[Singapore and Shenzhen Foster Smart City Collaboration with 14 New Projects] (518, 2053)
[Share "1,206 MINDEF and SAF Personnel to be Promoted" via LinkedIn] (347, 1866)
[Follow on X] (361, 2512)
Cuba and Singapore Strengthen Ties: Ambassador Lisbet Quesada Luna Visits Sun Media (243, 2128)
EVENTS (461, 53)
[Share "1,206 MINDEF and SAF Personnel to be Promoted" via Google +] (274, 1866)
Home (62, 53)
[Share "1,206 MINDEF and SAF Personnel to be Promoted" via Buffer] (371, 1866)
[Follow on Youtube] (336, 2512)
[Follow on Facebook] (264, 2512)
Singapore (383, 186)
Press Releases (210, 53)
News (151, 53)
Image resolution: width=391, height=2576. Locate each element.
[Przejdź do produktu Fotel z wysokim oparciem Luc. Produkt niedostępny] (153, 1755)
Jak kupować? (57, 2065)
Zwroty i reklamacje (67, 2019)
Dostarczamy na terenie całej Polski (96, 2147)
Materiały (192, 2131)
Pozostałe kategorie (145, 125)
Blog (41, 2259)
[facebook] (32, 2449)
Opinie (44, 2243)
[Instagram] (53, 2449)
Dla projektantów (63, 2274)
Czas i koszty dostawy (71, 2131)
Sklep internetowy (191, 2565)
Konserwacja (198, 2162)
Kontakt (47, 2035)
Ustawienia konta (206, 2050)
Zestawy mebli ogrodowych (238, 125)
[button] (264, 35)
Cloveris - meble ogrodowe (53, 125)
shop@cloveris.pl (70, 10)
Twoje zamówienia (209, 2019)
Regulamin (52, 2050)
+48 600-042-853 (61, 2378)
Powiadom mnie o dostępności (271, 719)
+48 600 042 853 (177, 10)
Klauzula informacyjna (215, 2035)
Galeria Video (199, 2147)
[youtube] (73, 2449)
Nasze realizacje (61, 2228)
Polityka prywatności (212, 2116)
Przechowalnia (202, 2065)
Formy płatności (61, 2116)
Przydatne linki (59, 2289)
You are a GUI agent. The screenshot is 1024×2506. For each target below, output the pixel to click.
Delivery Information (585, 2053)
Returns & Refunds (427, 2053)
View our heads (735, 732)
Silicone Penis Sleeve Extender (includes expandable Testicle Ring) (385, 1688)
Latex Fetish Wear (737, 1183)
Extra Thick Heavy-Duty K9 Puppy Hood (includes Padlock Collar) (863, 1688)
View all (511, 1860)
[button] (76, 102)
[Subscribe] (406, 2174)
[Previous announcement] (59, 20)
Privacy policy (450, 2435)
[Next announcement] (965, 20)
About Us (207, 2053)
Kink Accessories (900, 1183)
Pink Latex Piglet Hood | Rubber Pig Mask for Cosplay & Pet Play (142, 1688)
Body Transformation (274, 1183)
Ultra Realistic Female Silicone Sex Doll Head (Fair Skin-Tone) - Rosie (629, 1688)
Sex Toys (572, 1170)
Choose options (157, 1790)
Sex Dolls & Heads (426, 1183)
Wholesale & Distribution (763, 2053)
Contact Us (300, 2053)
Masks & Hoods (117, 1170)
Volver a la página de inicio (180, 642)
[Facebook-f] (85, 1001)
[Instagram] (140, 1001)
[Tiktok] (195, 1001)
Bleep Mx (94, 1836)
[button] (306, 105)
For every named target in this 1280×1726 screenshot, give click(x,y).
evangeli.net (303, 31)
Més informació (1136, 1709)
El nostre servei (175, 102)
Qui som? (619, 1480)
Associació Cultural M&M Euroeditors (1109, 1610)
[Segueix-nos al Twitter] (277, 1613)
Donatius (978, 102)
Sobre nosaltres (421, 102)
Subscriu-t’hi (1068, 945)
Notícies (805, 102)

::::

> Your instructions: Repeating the listing in full, word for word, is the required output.

> Final answer:
[Singapore and Shenzhen Foster Smart City Collaboration with 14 New Projects] (518, 2053)
[Share "1,206 MINDEF and SAF Personnel to be Promoted" via LinkedIn] (347, 1866)
[Follow on X] (361, 2512)
Cuba and Singapore Strengthen Ties: Ambassador Lisbet Quesada Luna Visits Sun Media (243, 2128)
EVENTS (461, 53)
[Share "1,206 MINDEF and SAF Personnel to be Promoted" via Google +] (274, 1866)
Home (62, 53)
[Share "1,206 MINDEF and SAF Personnel to be Promoted" via Buffer] (371, 1866)
[Follow on Youtube] (336, 2512)
[Follow on Facebook] (264, 2512)
Singapore (383, 186)
Press Releases (210, 53)
News (151, 53)
Image resolution: width=391, height=2576. Locate each element.
[Przejdź do produktu Fotel z wysokim oparciem Luc. Produkt niedostępny] (153, 1755)
Jak kupować? (57, 2065)
Zwroty i reklamacje (67, 2019)
Dostarczamy na terenie całej Polski (96, 2147)
Materiały (192, 2131)
Pozostałe kategorie (145, 125)
Blog (41, 2259)
[facebook] (32, 2449)
Opinie (44, 2243)
[Instagram] (53, 2449)
Dla projektantów (63, 2274)
Czas i koszty dostawy (71, 2131)
Sklep internetowy (191, 2565)
Konserwacja (198, 2162)
Kontakt (47, 2035)
Ustawienia konta (206, 2050)
Zestawy mebli ogrodowych (238, 125)
[button] (264, 35)
Cloveris - meble ogrodowe (53, 125)
shop@cloveris.pl (70, 10)
Twoje zamówienia (209, 2019)
Regulamin (52, 2050)
+48 600-042-853 (61, 2378)
Powiadom mnie o dostępności (271, 719)
+48 600 042 853 (177, 10)
Klauzula informacyjna (215, 2035)
Galeria Video (199, 2147)
[youtube] (73, 2449)
Nasze realizacje (61, 2228)
Polityka prywatności (212, 2116)
Przechowalnia (202, 2065)
Formy płatności (61, 2116)
Przydatne linki (59, 2289)
You are a GUI agent. The screenshot is 1024×2506. For each target below, output the pixel to click.
Delivery Information (585, 2053)
Returns & Refunds (427, 2053)
View our heads (735, 732)
Silicone Penis Sleeve Extender (includes expandable Testicle Ring) (385, 1688)
Latex Fetish Wear (737, 1183)
Extra Thick Heavy-Duty K9 Puppy Hood (includes Padlock Collar) (863, 1688)
View all (511, 1860)
[button] (76, 102)
[Subscribe] (406, 2174)
[Previous announcement] (59, 20)
Privacy policy (450, 2435)
[Next announcement] (965, 20)
About Us (207, 2053)
Kink Accessories (900, 1183)
Pink Latex Piglet Hood | Rubber Pig Mask for Cosplay & Pet Play (142, 1688)
Body Transformation (274, 1183)
Ultra Realistic Female Silicone Sex Doll Head (Fair Skin-Tone) - Rosie (629, 1688)
Sex Toys (572, 1170)
Choose options (157, 1790)
Sex Dolls & Heads (426, 1183)
Wholesale & Distribution (763, 2053)
Contact Us (300, 2053)
Masks & Hoods (117, 1170)
Volver a la página de inicio (180, 642)
[Facebook-f] (85, 1001)
[Instagram] (140, 1001)
[Tiktok] (195, 1001)
Bleep Mx (94, 1836)
[button] (306, 105)
For every named target in this 1280×1726 screenshot, give click(x,y).
evangeli.net (303, 31)
Més informació (1136, 1709)
El nostre servei (175, 102)
Qui som? (619, 1480)
Associació Cultural M&M Euroeditors (1109, 1610)
[Segueix-nos al Twitter] (277, 1613)
Donatius (978, 102)
Sobre nosaltres (421, 102)
Subscriu-t’hi (1068, 945)
Notícies (805, 102)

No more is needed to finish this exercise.